— Start —
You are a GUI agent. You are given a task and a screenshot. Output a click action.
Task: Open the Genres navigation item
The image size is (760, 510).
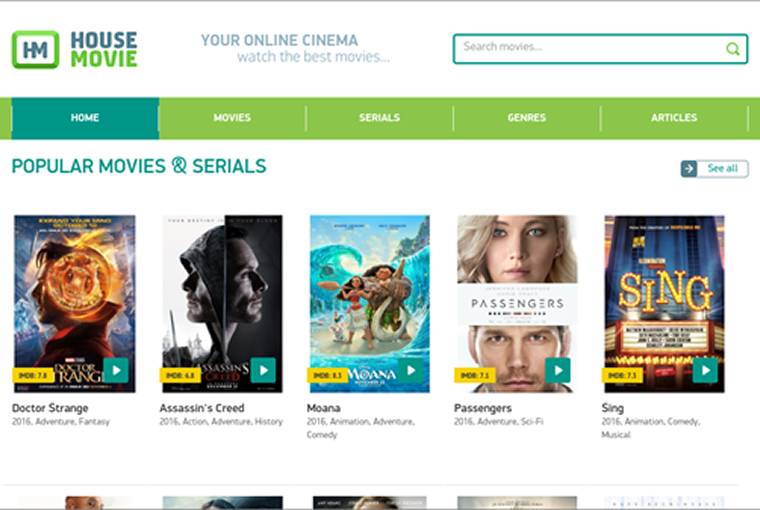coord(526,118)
— End —
— Start —
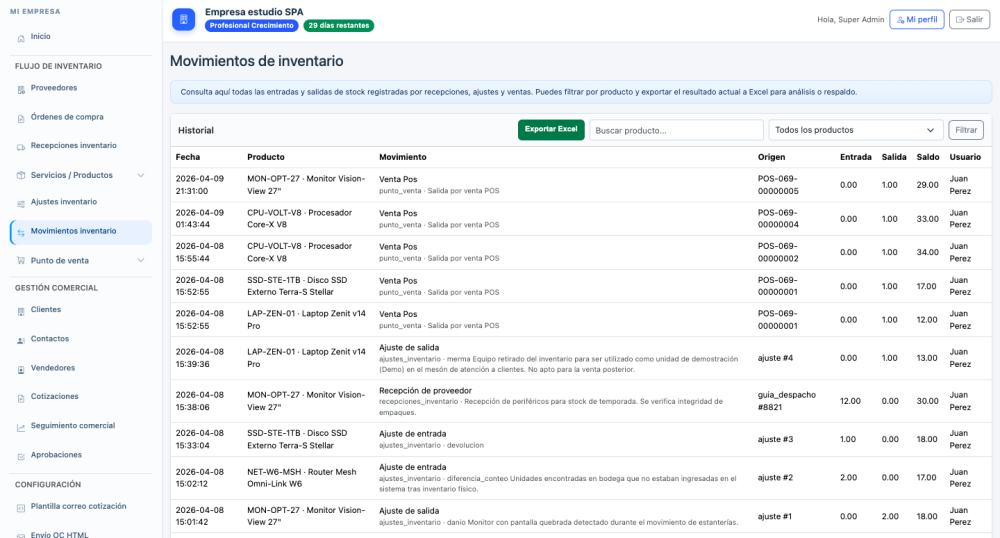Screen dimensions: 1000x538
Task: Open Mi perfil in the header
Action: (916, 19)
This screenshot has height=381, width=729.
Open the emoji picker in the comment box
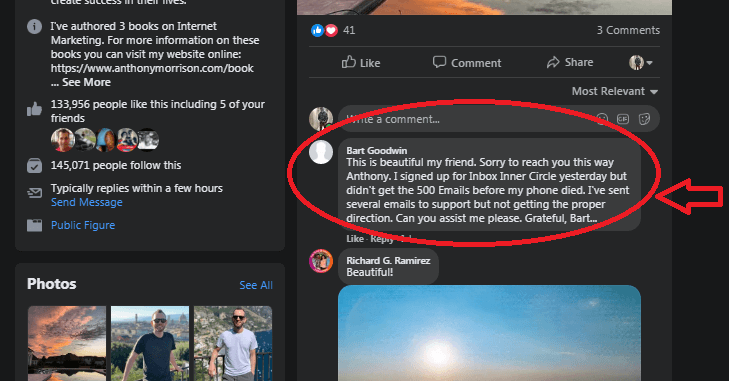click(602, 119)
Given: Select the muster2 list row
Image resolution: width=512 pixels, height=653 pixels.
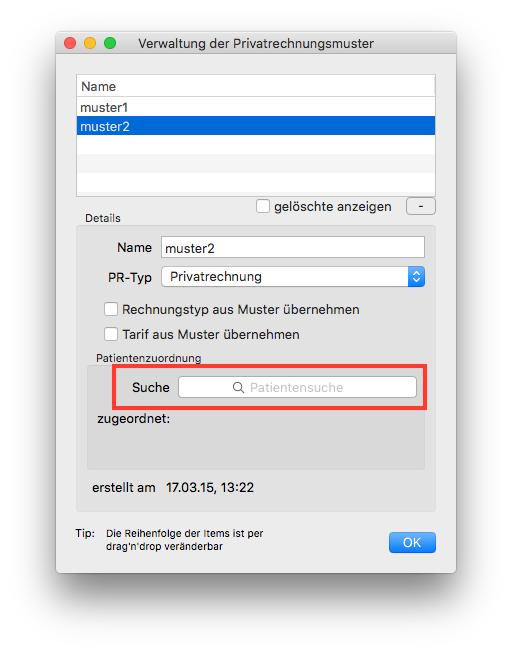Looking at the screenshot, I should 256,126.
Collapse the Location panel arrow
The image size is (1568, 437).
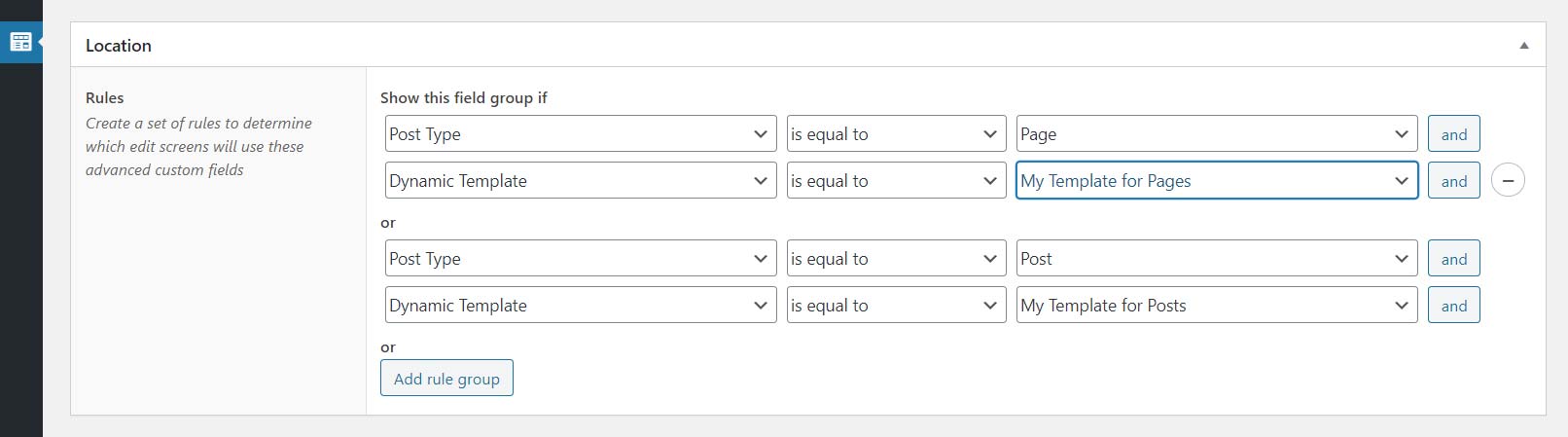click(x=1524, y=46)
— End —
◆ STATED GOAL:
Please copy the entries word for word, everything from the line containing "You are a GUI" down to the line containing "coord(526,118)", both included, and leave the pictures out of your answer.

◆ SOLUTION BELOW:
You are a GUI agent. You are given a task and a screenshot. Output a click action.
Task: Open the Genres navigation item
The image size is (760, 510).
coord(526,118)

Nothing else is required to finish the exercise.